*Available data*.
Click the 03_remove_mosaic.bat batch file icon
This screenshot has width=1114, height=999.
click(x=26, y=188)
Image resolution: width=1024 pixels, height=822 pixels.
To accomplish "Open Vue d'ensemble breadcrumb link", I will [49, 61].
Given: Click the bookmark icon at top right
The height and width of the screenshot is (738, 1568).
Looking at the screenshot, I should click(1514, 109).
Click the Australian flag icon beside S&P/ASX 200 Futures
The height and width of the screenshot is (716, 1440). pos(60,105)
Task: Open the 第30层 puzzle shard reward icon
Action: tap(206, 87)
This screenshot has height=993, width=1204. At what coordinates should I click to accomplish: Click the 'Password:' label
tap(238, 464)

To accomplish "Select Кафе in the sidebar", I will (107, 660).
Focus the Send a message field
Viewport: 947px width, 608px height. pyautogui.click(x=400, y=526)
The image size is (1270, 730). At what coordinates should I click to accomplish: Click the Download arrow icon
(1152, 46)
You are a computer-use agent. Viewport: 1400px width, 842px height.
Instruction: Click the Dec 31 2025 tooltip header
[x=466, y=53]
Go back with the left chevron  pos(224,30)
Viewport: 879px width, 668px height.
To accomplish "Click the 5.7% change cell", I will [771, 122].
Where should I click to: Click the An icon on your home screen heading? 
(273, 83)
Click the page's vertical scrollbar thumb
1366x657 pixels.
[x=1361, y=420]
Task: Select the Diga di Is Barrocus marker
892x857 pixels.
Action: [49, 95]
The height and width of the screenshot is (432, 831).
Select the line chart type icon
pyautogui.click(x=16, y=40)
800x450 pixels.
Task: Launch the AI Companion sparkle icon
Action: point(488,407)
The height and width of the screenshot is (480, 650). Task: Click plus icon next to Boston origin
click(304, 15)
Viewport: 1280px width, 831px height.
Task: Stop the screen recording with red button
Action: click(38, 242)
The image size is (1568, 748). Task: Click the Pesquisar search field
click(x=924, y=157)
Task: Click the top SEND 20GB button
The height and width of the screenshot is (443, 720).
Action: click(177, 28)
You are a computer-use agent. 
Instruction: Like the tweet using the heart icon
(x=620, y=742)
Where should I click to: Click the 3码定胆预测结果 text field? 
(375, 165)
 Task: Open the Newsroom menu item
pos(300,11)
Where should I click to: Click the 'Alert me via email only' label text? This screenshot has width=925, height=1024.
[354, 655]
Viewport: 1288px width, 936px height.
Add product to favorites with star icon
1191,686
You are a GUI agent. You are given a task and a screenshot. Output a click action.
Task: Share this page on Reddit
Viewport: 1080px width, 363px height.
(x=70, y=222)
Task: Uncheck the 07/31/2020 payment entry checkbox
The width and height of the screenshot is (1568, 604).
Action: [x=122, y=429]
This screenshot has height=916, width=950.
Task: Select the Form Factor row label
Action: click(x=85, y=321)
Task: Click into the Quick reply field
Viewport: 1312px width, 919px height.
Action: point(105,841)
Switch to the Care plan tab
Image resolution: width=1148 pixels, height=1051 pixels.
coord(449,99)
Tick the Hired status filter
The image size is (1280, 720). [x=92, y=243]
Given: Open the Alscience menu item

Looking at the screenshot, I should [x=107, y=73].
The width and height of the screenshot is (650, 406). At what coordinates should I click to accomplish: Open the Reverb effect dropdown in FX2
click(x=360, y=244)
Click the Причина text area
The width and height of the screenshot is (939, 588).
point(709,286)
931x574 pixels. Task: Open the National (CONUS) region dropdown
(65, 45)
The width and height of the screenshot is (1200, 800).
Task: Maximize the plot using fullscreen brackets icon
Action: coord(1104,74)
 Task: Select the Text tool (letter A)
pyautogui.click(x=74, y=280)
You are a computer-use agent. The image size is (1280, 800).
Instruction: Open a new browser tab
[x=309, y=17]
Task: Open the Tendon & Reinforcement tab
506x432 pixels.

*Task to carry out*. The full set of entries above should be given again exactly.

*Solution to this task*.
Click the 03_remove_mosaic.bat batch file icon
This screenshot has width=1114, height=999.
click(x=26, y=188)
Image resolution: width=1024 pixels, height=822 pixels.
To accomplish "Open Vue d'ensemble breadcrumb link", I will [49, 61].
Given: Click the bookmark icon at top right
The height and width of the screenshot is (738, 1568).
Looking at the screenshot, I should click(1514, 109).
Click the Australian flag icon beside S&P/ASX 200 Futures
The height and width of the screenshot is (716, 1440). pos(60,105)
Task: Open the 第30层 puzzle shard reward icon
Action: tap(206, 87)
This screenshot has height=993, width=1204. At what coordinates should I click to accomplish: Click the 'Password:' label
tap(238, 464)

To accomplish "Select Кафе in the sidebar", I will (107, 660).
Focus the Send a message field
Viewport: 947px width, 608px height. pyautogui.click(x=400, y=526)
The image size is (1270, 730). At what coordinates should I click to accomplish: Click the Download arrow icon
(1152, 46)
You are a computer-use agent. Viewport: 1400px width, 842px height.
Instruction: Click the Dec 31 2025 tooltip header
[x=466, y=53]
Go back with the left chevron  pos(224,30)
Viewport: 879px width, 668px height.
To accomplish "Click the 5.7% change cell", I will [771, 122].
Where should I click to: Click the An icon on your home screen heading? 
(273, 83)
Click the page's vertical scrollbar thumb
1366x657 pixels.
[x=1361, y=420]
Task: Select the Diga di Is Barrocus marker
892x857 pixels.
Action: [49, 95]
The height and width of the screenshot is (432, 831).
Select the line chart type icon
pyautogui.click(x=16, y=40)
800x450 pixels.
Task: Launch the AI Companion sparkle icon
Action: point(488,407)
The height and width of the screenshot is (480, 650). Task: Click plus icon next to Boston origin
click(304, 15)
Viewport: 1280px width, 831px height.
Task: Stop the screen recording with red button
Action: click(38, 242)
The image size is (1568, 748). Task: Click the Pesquisar search field
click(x=924, y=157)
Task: Click the top SEND 20GB button
The height and width of the screenshot is (443, 720).
Action: click(177, 28)
You are a computer-use agent. 
Instruction: Like the tweet using the heart icon
(x=620, y=742)
Where should I click to: Click the 3码定胆预测结果 text field? 
(375, 165)
 Task: Open the Newsroom menu item
pos(300,11)
Where should I click to: Click the 'Alert me via email only' label text? This screenshot has width=925, height=1024.
[354, 655]
Viewport: 1288px width, 936px height.
Add product to favorites with star icon
1191,686
You are a GUI agent. You are given a task and a screenshot. Output a click action.
Task: Share this page on Reddit
Viewport: 1080px width, 363px height.
(x=70, y=222)
Task: Uncheck the 07/31/2020 payment entry checkbox
The width and height of the screenshot is (1568, 604).
Action: [x=122, y=429]
This screenshot has height=916, width=950.
Task: Select the Form Factor row label
Action: click(x=85, y=321)
Task: Click into the Quick reply field
Viewport: 1312px width, 919px height.
Action: point(105,841)
Switch to the Care plan tab
Image resolution: width=1148 pixels, height=1051 pixels.
coord(449,99)
Tick the Hired status filter
The image size is (1280, 720). [x=92, y=243]
Given: Open the Alscience menu item

Looking at the screenshot, I should [x=107, y=73].
The width and height of the screenshot is (650, 406). At what coordinates should I click to accomplish: Open the Reverb effect dropdown in FX2
click(x=360, y=244)
Click the Причина text area
The width and height of the screenshot is (939, 588).
point(709,286)
931x574 pixels. Task: Open the National (CONUS) region dropdown
(65, 45)
The width and height of the screenshot is (1200, 800).
Task: Maximize the plot using fullscreen brackets icon
Action: coord(1104,74)
 Task: Select the Text tool (letter A)
pyautogui.click(x=74, y=280)
You are a computer-use agent. The image size is (1280, 800).
Instruction: Open a new browser tab
[x=309, y=17]
Task: Open the Tendon & Reinforcement tab
506x432 pixels.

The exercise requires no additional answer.